A senior official of India’s National Tiger Conservation Authority (NTCA), which is leading the project, told the BBC that it was “difficult to say that the mortalities were avoidable”. SP Yadav said: “It is a challenging project and the early indications are encouraging.”
He said the African cheetahs in the Kuno park had encountered a “winter coat issue”, developing a thick coat in anticipation of a South African winter in India’s wet and hot monsoon conditions. (The Kuno park is in the northern hemisphere and the seasons are the opposite of what Southern African cheetahs are used to.)
“The moisture and heat in the thicker winter coats, combined with external parasite loads, resulted in localised skin infections. This was followed by flies, and the cheetahs eventually succumbed to bacterial infection,” Mr Yadav said.
The foreign experts also talk about inadequate record-keeping in the parks. The CCF said it did not “see any daily records of the location, behaviour, body conditions and dietary changes of cheetahs at Kuno”. The foreign experts say the management at the park had “little or no scientific training” and the vets were “too inexperienced to manage a project of this calibre”.
On 16 July – after the first five deaths were reported – the NTCA had said in a statement that all the cheetah deaths in the park were “due to natural causes” and media reports attributing them to other reasons, including their radio collars, “were not based on any scientific evidence but are speculation and hearsay”.
The statement said a team of officials were working in “close coordination” at the Kuno national park. They were looking at “real time field data” to decide upon the “health and related interventions” for the cheetahs. More than 30 monitoring teams comprising nearly 100 members and three vets are permanently based at the site for emergency treatment of cheetahs, according to a report by South African experts.

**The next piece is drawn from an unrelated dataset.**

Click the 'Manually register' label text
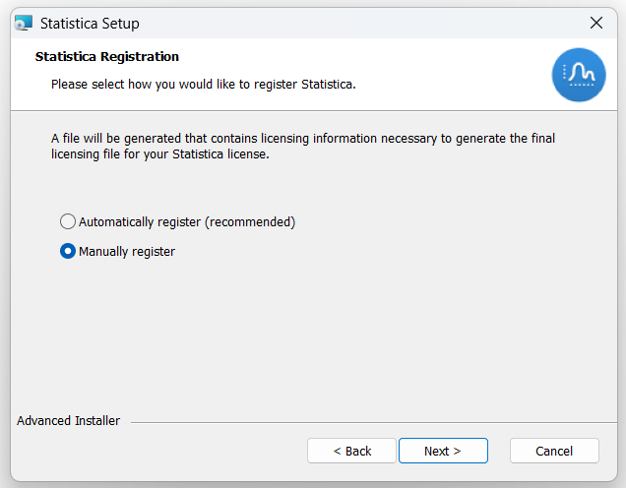Screen dimensions: 626x488 coord(127,252)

The foreign experts have recommended the cheetahs at Kuno need to be urgently assessed by the vets, their collars checked, findings shared in real time, and communication channels kept open. Also they said more prey species should be moved to Kuno – as “prey numbers in the park are significantly less than when Kuno was originally selected as the first release site”, according to the CCF.

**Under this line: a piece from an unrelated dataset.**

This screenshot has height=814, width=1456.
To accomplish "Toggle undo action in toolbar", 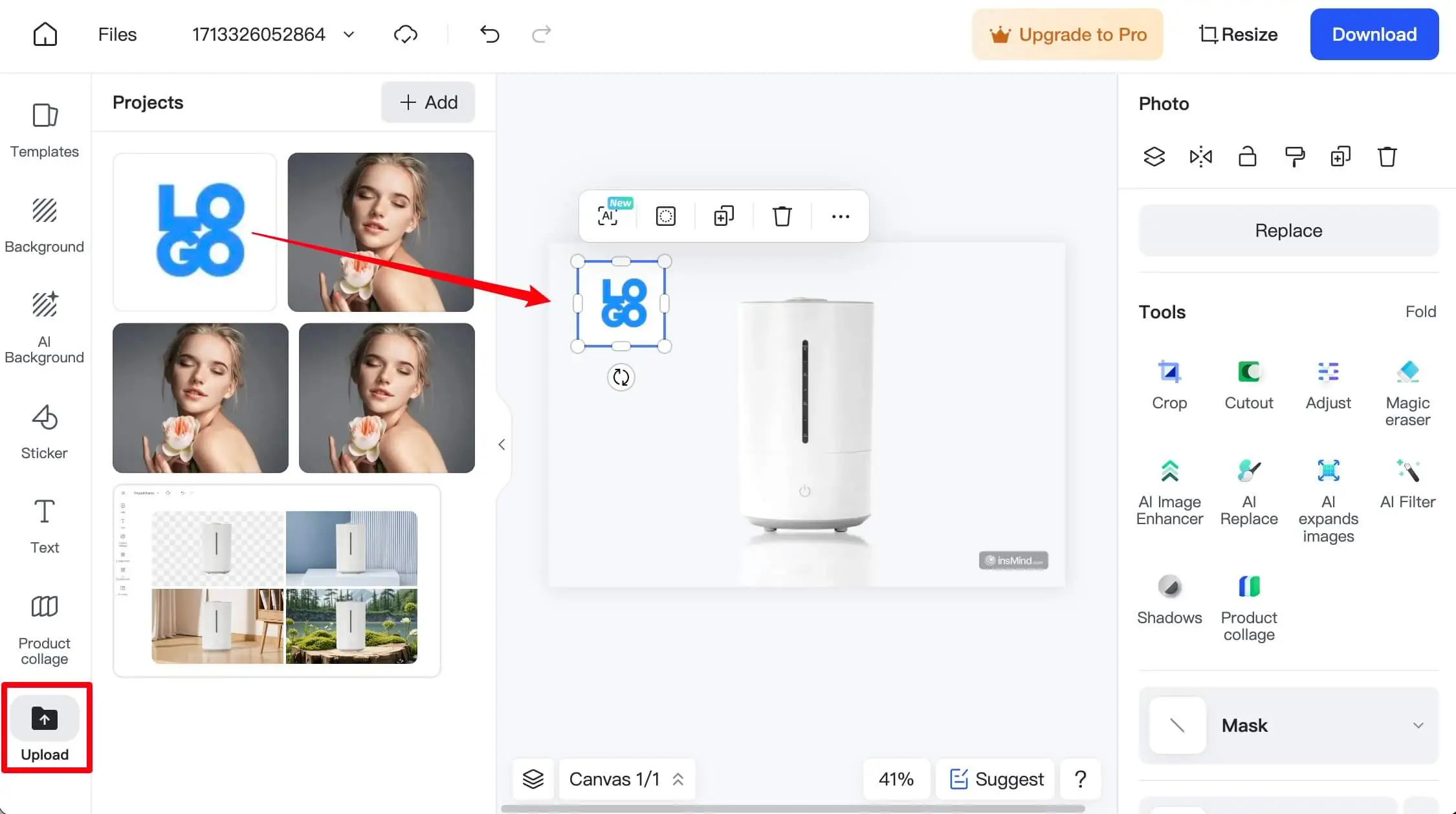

“Detailed and close monitoring is the key to the success of this project. And very close communications to plan for all challenges faced during the reintroduction,” Laurie Marker, executive director of CCF, told me. She said that “closer and faster communication could really assist the success of the project” and that “these are all measures being taken now”.
Not everything is amiss with the project, say the experts. The South African report says the cheetahs have been hunting Indian prey – spotted deer, nilgai, sambar deer, cattle and boars – without trouble. They believe the neighbouring farming communities have responded well to the presence of cheetahs outside of the Kuno park. The presence of nearly 90 leopards in the park has not impacted the introduction – the cheetah is a ‘fragile’ animal and is often targeted by hyenas, leopards and lions.
“Most of the cheetahs are adapting well to the Indian conditions,” says Mr Yadav. “Also so far no cheetah has died due to poaching, hunting, snaring or poisoning because of huge community support from local villages.”
Experts say cheetah reintroductions are painful and arduous – nine of the first 10 attempts at cheetah introduction in South Africa failed and more than 200 cheetahs were lost in the country during that time. But clearly, India has to do better.